> _Try it_
Please look for the string "will" below and report every line in which it occurs.

---------- Dataset content

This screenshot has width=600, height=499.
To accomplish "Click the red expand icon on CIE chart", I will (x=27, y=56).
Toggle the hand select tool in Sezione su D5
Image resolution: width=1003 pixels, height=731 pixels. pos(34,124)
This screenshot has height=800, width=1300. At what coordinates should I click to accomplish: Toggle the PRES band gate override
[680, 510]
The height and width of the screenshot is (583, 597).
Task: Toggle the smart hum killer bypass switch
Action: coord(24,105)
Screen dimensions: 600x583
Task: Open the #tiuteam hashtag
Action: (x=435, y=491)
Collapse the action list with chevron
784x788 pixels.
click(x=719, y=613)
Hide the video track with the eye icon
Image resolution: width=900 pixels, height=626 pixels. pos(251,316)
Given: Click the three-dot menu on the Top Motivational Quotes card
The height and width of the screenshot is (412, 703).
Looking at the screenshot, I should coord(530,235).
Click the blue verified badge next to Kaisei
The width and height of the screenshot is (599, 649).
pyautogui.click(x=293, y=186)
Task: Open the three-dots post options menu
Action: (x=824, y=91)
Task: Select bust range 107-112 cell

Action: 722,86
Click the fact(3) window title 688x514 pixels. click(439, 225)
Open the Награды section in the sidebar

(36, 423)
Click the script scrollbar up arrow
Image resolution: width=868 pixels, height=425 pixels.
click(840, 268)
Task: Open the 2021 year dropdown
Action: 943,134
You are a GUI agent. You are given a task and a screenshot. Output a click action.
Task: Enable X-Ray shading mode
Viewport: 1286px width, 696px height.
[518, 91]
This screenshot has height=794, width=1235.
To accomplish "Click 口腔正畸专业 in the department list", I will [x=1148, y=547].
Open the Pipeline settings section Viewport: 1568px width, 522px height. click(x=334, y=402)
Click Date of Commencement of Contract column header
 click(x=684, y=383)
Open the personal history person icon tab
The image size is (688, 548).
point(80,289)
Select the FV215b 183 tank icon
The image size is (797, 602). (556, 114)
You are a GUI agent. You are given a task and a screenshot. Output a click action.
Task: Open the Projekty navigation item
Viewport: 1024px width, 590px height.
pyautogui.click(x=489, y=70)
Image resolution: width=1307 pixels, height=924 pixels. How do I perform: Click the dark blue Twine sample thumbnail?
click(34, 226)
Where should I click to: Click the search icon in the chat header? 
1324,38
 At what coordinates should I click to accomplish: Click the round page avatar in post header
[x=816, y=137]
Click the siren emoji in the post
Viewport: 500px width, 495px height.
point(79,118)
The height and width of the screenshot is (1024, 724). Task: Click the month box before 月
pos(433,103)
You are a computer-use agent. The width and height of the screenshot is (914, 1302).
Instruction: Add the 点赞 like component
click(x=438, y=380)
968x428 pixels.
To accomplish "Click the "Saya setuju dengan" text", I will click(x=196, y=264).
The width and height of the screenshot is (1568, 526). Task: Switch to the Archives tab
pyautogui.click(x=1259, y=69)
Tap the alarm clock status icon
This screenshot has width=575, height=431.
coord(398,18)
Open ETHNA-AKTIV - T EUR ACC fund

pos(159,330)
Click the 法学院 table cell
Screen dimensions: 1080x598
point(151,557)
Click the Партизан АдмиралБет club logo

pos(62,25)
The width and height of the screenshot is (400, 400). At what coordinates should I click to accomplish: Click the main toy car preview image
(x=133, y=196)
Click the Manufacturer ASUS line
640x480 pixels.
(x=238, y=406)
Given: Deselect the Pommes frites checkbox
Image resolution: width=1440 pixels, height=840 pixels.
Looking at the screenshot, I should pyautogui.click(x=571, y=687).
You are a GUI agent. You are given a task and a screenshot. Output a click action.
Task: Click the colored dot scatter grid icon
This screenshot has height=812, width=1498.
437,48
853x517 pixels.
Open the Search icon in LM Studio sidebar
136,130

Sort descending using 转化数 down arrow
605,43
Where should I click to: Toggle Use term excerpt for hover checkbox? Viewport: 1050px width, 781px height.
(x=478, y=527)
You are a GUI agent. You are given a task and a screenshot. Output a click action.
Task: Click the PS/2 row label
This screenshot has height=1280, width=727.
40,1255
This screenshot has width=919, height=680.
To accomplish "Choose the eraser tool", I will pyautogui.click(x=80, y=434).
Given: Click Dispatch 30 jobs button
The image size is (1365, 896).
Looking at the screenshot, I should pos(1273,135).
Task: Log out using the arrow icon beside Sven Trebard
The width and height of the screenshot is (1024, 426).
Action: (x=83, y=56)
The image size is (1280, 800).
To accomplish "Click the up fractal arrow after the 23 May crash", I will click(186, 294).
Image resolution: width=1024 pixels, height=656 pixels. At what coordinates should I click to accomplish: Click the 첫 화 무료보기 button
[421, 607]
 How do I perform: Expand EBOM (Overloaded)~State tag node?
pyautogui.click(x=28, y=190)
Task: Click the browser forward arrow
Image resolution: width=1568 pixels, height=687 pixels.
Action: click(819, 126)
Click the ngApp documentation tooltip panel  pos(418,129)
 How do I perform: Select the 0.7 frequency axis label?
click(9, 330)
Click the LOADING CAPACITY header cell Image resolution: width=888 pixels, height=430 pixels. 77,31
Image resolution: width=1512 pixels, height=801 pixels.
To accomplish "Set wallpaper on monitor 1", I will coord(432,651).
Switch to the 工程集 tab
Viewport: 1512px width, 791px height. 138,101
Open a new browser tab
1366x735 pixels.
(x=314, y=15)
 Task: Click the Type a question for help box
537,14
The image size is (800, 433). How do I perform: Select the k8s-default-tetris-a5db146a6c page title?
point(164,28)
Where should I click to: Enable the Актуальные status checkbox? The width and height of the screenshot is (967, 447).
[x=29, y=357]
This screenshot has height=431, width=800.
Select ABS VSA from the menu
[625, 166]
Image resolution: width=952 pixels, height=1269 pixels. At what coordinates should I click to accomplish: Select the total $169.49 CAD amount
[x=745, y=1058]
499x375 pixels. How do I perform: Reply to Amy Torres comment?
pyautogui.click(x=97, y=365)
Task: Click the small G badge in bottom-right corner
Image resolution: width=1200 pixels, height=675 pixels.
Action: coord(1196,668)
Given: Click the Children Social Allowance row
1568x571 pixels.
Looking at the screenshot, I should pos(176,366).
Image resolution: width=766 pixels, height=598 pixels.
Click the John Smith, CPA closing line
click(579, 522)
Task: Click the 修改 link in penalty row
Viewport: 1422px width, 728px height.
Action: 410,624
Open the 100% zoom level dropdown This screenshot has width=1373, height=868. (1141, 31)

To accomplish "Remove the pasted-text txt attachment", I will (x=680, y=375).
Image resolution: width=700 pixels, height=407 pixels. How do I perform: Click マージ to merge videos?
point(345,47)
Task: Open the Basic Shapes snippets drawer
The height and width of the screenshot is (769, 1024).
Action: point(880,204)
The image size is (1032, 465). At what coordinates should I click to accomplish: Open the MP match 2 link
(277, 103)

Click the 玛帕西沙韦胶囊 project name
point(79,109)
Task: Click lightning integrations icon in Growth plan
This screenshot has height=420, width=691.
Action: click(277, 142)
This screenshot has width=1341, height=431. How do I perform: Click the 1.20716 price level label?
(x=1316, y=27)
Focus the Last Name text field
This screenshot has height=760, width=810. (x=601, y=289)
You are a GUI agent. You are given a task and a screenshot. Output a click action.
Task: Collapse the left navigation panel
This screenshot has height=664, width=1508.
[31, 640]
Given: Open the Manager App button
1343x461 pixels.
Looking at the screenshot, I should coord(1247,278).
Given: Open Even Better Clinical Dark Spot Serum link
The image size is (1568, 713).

--------------------

> _Output for this task_
To accomplish "Click the red expand icon on CIE chart", I will (x=27, y=56).
To accomplish "Click 口腔正畸专业 in the department list", I will [x=1148, y=547].
To accomplish "Click the "Saya setuju dengan" text", I will click(x=196, y=264).
To accomplish "Choose the eraser tool", I will pyautogui.click(x=80, y=434).
To accomplish "Click the up fractal arrow after the 23 May crash", I will click(186, 294).
To accomplish "Set wallpaper on monitor 1", I will coord(432,651).
To accomplish "Remove the pasted-text txt attachment", I will (x=680, y=375).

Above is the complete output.